Interviste e testimonianze

Strumenti di ricerca

Recensioni

"Auschwitz oggi" immagini e commento di Emilia Magnanini

Nei giorni 1 e 2 marzo 2007 ho visitato Auschwitz nell'ambito di un viaggio della memoria organizzato dall'Istituto per la storia della resistenza e della società contemporanea (Istoreco) di Reggio Emilia. Già la scelta del verbo di questa frase è stata difficicilissima. Avrei potuto dire "sono stata ad Auschwitz" oppure "mi sono recata ad Auschwitz", ma nessuna di queste soluzioni può adeguatamente esprimere ciò che si prova ad Auschwitz. Anche "visitare Auschwitz" è un'espressione impropria, poiché nella concezione corrente si "visita" una città o un luogo, per lo più interessanti per le bellezze artistiche o per il valore paesaggistico. Auschwitz è un luogo tremendo per le emozioni che suscita e per le riflessioni che induce, ma è anche un non luogo, soprattutto nel territorio del campo n. 2 di Birkenau: una landa desolata, spazzata dal vento e cosparsa di rovine, essendosi conservate integre poche costruzioni in muratura e un numero ancora inferiore di baracche di legno, ma recintata quasi in ogni suo centimetro. La recinzione non solo separa il campo dal mondo esterno, ma all'interno del campo delimita con precisione maniacale ogni settore e divide: le donne dagli uomini, le famiglie dai singoli, gli ebrei dagli zingari e, soprattutto, ciò che è a perdere, gli uomini, da ciò che è da conservare e riutilizzare, le loro cose. Il campo, luogo dello sterminio, all'epoca era circondato da non luoghi: chilometri e chilometri di terra che i nazisti spopolarono perché nessuno doveva vedere i delitti che venivano quotidianamente consumati al suo interno. Oggi i due siti che si sono conservati del complesso sistema concentrazionario che va sotto il nome di Auschwitz: - Auschwitz I, il campo organizzato nel 1940 nelle caserme dell'esercito polacco, disciolto dopo la spartizione della Polonia, nei pressi della cittadina di Oswiecim, e Auschwitz II-Birkenau, il campo costruito nel 1941 dal lavoro dei prigionieri di guerra sovietici, che vi morirono a migliaia, nei pressi del villaggio di Brzezinka - sono circondati da luoghi, i luoghi della nostra vita moderna, e sono essi a sembrarci dei non luoghi, i buchi della nostra coscienza storica. Perciò si può e si deve "visitare" Auschwitz nel senso di prendere conoscenza diretta di ciò che è stato e che non deve essere cancellato.

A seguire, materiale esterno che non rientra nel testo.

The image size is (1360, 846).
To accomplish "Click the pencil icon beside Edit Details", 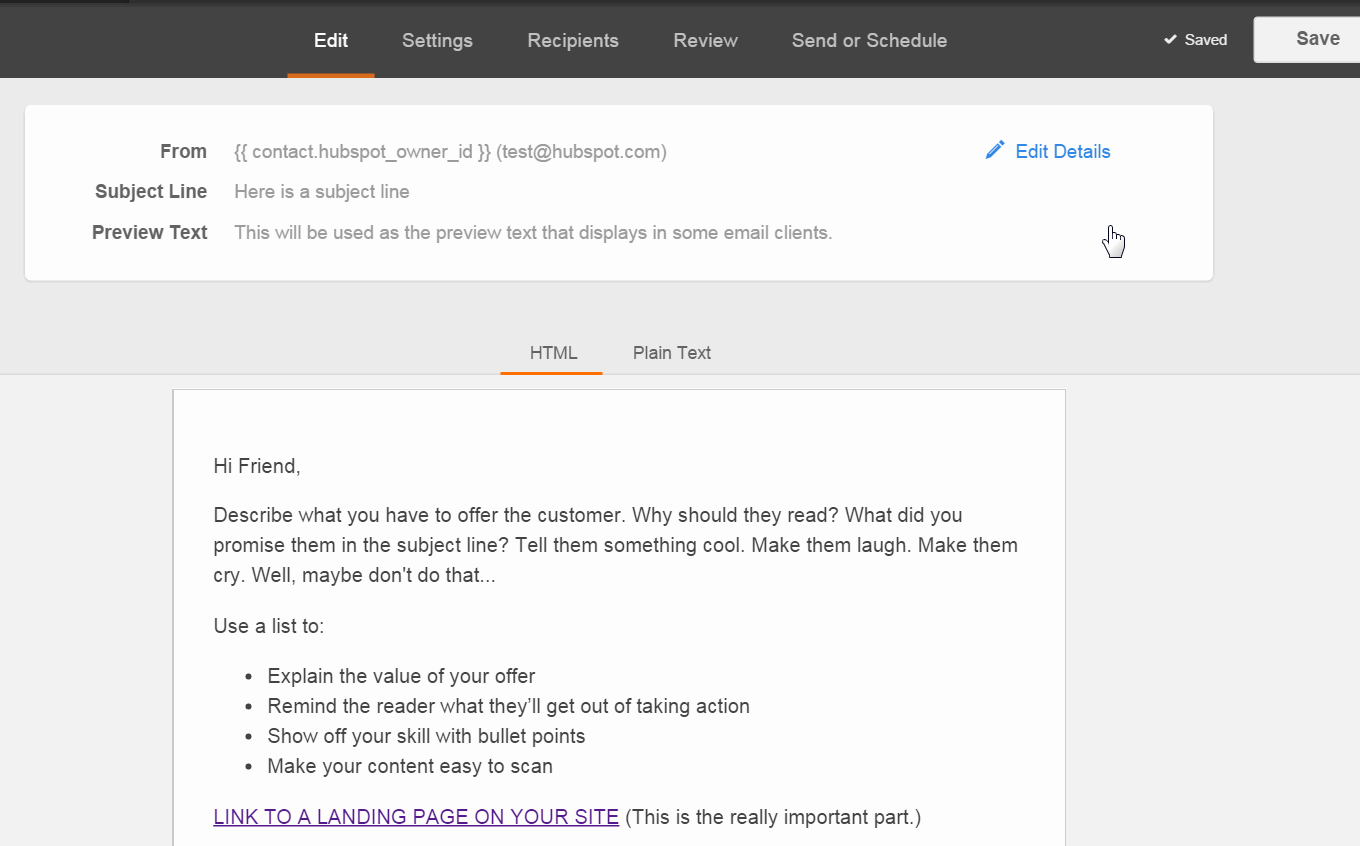I will [994, 150].
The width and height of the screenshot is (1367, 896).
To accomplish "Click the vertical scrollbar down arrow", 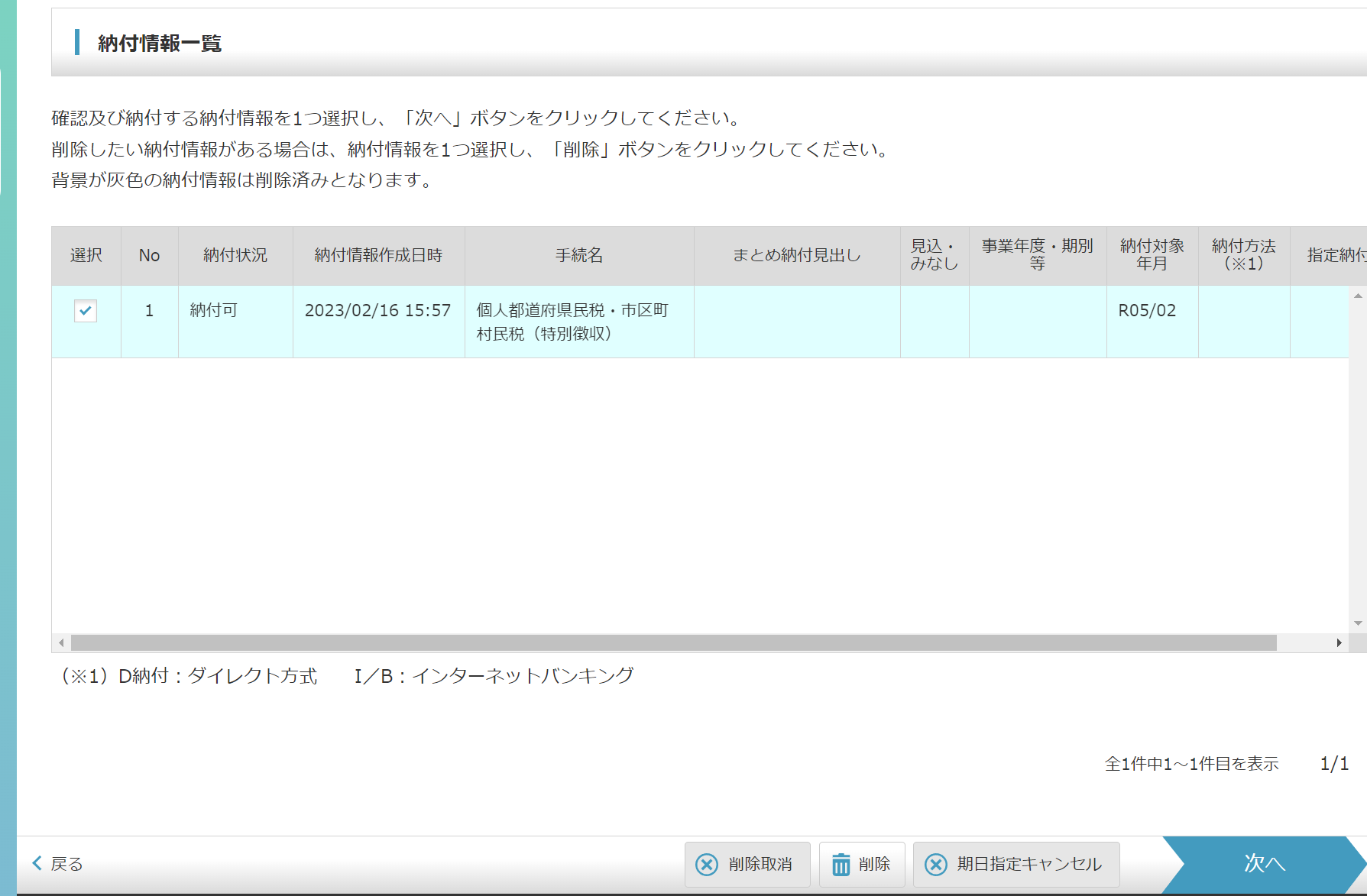I will 1358,623.
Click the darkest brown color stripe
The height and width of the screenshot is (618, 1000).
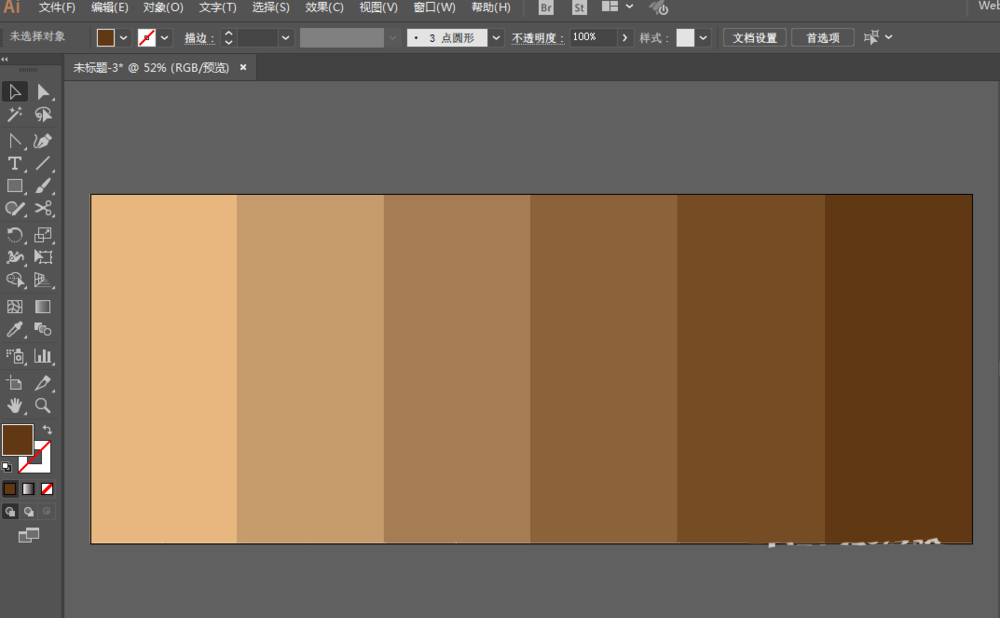click(x=898, y=368)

Le foto sono state scattate a Birkenau e ritraggono la recinzione esterna (foto 1) e le recinzioni interne dei settori maschili e delle famiglie ebree (foto 2 e 3) e del settore dei magazzini in cui venivano smistati gli averi depredati ai deportati, chiamato "Canada" dagli stessi prigionieri.

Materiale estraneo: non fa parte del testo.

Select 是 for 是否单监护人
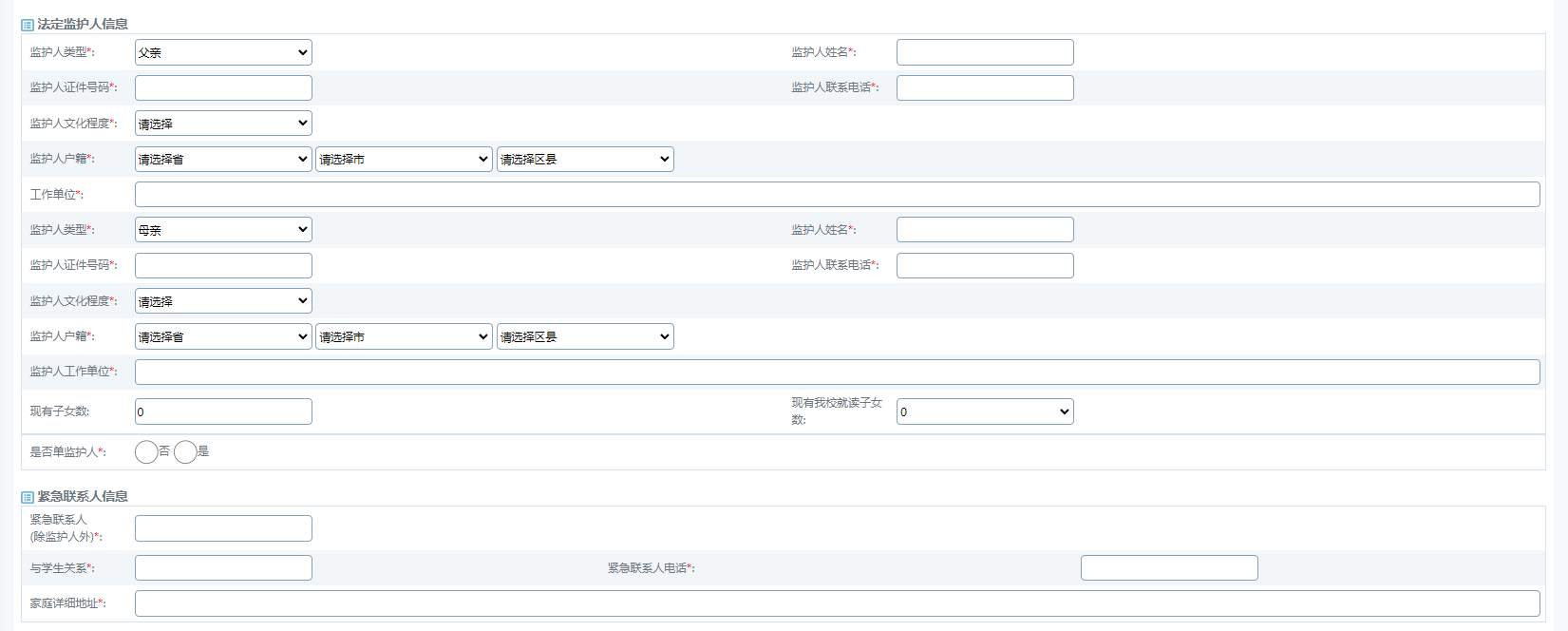The height and width of the screenshot is (631, 1568). [185, 452]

A Birkenau nella cosiddetta "sauna", l'edificio dove venivano avviati i deportati ritenuti abili al lavoro per le operazioni di registrazione, si attraversa lo stanzone gelido della doccia si passa accanto a una serie di autoclavi per la disinfestazione degli abiti e, poi, all'improvviso, ti viene incontro un  muro di volti: giovani e vecchi, sorridenti e seri. Sono una piccola parte delle 20.000 fotografie di uomini, donne e bambini non identificati, ritrovate tra gli effetti dei deportati. Il nostro accompagnatore, Henryk Swiebocki, ex direttore del museo di Auschwitz, ora a riposo, ci spiega che in tutto sono state ritrovate ad Auschwitz circa 80.000 foto appartenenti ai deportati scomparsi nelle camere a gas. Grazie al paziente lavoro dei  ricercatori, in circa 60.000 casi è stata ricostruita l'identità delle persone ritratte. Ma delle persone che ti guardano da questo muro della memoria non è rimasto nulla, se non una fuggevole immagine. I loro occhi ti incatenano, guardi questi frammenti di vita e ti prende un'angoscia profonda, un bisogno di restituire a questi esseri umani svaniti nel nulla almeno l'onore della memoria.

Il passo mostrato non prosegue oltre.